Delete file using id or path. Remove any empty directories after deleting. No exception is raised if file doesn’t exist.

Parameters:file (str) – Address ID or path of file.
exists(file)[source]

Check whether a given file id or path exists on disk.

files()[source]

Return generator that yields all files in the root directory.

folders()[source]

Return generator that yields all folders in the root directory that contain files.

get(file)[source]

Return HashAdress from given id or path. If file does not refer to a valid file, then None is returned.

Parameters:file (str) – Address ID or path of file.
Returns:File’s hash address.
Return type:HashAddress
haspath(path)[source]

Return whether path is a subdirectory of the root directory.

idpath(id, extension='')[source]

Build the file path for a given hash id. Optionally, append a file extension.

makepath(path)[source]

Physically create the folder path on disk.

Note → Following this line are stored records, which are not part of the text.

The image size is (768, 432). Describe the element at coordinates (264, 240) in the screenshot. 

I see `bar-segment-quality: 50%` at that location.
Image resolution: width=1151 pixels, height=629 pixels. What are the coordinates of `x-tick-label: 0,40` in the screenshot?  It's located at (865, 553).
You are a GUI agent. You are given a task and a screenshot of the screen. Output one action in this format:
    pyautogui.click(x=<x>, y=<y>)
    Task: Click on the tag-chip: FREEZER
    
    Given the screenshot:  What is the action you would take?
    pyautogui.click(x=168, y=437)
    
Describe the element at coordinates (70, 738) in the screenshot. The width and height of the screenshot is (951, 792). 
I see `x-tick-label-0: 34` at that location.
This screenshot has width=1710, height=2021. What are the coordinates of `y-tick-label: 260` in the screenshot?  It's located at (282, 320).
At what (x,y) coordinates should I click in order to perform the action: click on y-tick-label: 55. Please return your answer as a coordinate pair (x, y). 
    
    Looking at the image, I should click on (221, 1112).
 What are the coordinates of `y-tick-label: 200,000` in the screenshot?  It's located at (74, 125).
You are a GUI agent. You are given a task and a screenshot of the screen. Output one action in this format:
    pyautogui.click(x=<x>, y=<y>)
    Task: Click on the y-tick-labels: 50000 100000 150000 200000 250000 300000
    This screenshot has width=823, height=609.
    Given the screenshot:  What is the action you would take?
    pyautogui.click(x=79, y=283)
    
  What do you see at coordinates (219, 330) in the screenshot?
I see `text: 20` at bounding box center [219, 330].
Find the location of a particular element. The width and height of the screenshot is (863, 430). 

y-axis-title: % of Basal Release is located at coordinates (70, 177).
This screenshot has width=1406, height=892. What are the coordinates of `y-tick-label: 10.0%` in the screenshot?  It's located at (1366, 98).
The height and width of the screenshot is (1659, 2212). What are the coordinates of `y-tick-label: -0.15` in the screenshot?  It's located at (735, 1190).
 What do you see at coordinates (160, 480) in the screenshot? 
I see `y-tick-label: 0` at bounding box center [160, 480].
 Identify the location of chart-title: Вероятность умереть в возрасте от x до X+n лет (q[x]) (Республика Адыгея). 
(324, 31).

open(file, mode='rb')[source]

Return open buffer object from given id or path.

Parameters:
  • file (str) – Address ID or path of file.
  • mode (str, optional) – Mode to open file in. Defaults to 'rb'.
Returns:

An io buffer dependent on the mode.

Return type:

Buffer

Raises:

IOError – If file doesn’t exist.

put(file, extension=None)[source]

Store contents of file on disk using its content hash for the address.

Parameters:
  • file (mixed) – Readable object or path to file.
  • extension (str, optional) – Optional extension to append to file when saving.
Returns:

File’s hash address.

Return type:

HashAddress

realpath(file)[source]

Attempt to determine the real path of a file id or path through successive checking of candidate paths. If the real path is stored with an extension, the path is considered a match if the basename matches the expected file path of the id.

relpath(path)[source]

Return path relative to the root directory.

remove_empty(subpath)[source]

Successively remove all empty folders starting with subpath and proceeding “up” through directory tree until reaching the root folder.

repair(extensions=True)[source]

Repair any file locations whose content address doesn’t match it’s file path.

shard(id)[source]

Shard content ID into subfolders.

size()[source]

Return the total size in bytes of all files in the root directory.

unshard(path)[source]

Unshard path to determine hash value.

class hashfs.HashAddress[source]

File address containing file’s path on disk and it’s content hash ID.

id

str – Hash ID (hexdigest) of file contents.

relpath

str – Relative path location to HashFS.root.

abspath

str – Absoluate path location of file on disk.

is_duplicate

boolean, optional – Whether the hash address created was a duplicate of a previously existing file. Can only be True after a put operation. Defaults to False.